I find major variances between battles if I simply switch sides with the AI in custom battle. For example, swapping between 100 Imperial Legionary and 100 Sturgian Heavy Spearman, whichever I'm controlling wins(as Arcor vs Ethilde) even if all I do is F1+F3.
that's why testing like that doesn't yield good results. It's a common mistake every single tester makes early on because "it cuts on time" it gives you the results much faster but of questionable utility. Same for those who use RTS to speed things up, it changes the way the game calculates DMG significantly but it's much faster.
You need a "standardized" enemy, a lot of patience, a wide knowledge of the combat AI mechanics and then gather the numbers (Kills and deaths) of the unit that isn't "standard"
Kills are more important when the unit loses while deaths are more important when the unit wins.
the mistake you see a lot when using a standard unit is using the Legionary. A lot of people make the assumption that: If a unit is good against a T5 unit they are automatically good against lower tiers.
That can't be further away from the truth, especially for melee combat. Some troops are miles better against lower tiers than higher ones and vice versa.
To avoid this you have to run tests against the entire spectrum tier 1 to 5, but since 1 battle with 5 different tiers of units will be heavily RNG dependent.
You are kinda forced to run each test, for every tier, separately.
Then you compare the numbers among the troops and you find which one preforms better
But Custom Battles is very reliable when used like that (not when used as a tournament format).
When it comes to tactics Custom Battles defaults the enemy AI to 150 tactics, which is quite common to find in your standard NPC.
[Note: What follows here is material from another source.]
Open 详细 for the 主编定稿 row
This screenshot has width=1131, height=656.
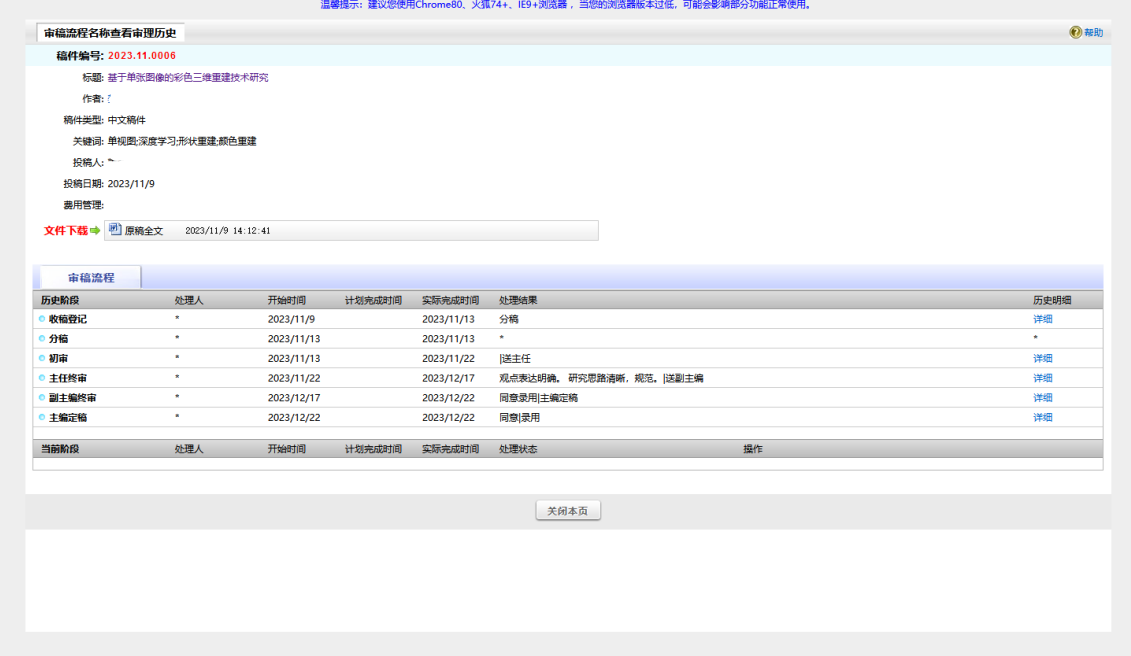[1042, 417]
Then attacker and defender can change the approach of the AI, generally speaking, tests as far as melee is concerned are run as the player being the defender, so the AI will charge no matter what.
there are mods that you can use to create captain builds (Character reload) and add the effect of party leading perks (Enhanced Battle Test: it requires you to be in a campaign to work).
All you need to do is using character reload to give your character the perks, make sure you are the captain of the formation and profit.
The reason why nobody uses them it's because it generally doesn't have a huge impact on certain units over others of the same class, they all improve in an almost linear manner (so it's almost redundant).
The only significant difference would be Crossbow perks and Bow perks. Crossbow perks are much worse and their units have a much lower potential with a good build in comparison to archers.
Throwing weapons are also like that, with troops that have more projectiles becoming exponentially better when perks are added then those who don't.
Still all of those changes can just be "assumed" as running this kind of tests would lead to mostly predictable results.
This are differences that if you played enough of the game you know work like that from experience.
What really matters at the end of the day is the equipment of the unit, perks will improve their stats but they will also improve them for other units as well.
One thing that works every time is testing with no perks but having a good methodology that doesn't relay on troop X beating troop Y in order for troop X to be classified as better.
But looks if Troops X performed better than Troop Y in the same scenario.
this way you can tell whoever is watching that this is what they will 100% have to expect, then perks will make them better.
Testing with no perks also highlights if a unit needs a certain type of perks instead of another for example.
testing with no build is better than testing with a bad build, a bad build can and will skew the results in favor of a style of unit over the other.
Ending up in making the results even worse.
Then after you find the data you need to figure out what it actually means, and be able to explain why unit X performed better than unit Y.
When something is weird is generally an AI issue, when it's not it could be predicted even before running the tests.
Like how the T4 Falxman is worse than all the other T5 shock troops after the AI was fixed in 1.9.
Poor armor, great weapon, same AI. there is no way they are still as good as they were in 1.8. and in fact they aren't. They regressed in every single category in comparison to their 1.8. performance, still they are more than likely the best T4.
Anyhow all of this to say that Custom Battles is great when used well, a lot of people have stumbled over videos where the feature is used not as well and made a strong opinion on why it's bad for testing units.
Unfortunately a lot of testers, myself included, had, will and are making the same mistakes since the game was first launched. It's part of the growth process to make mistakes.
i invite people to not call names on the above presented video but instead inviting the creator to understand why the methods are considered skewed and such.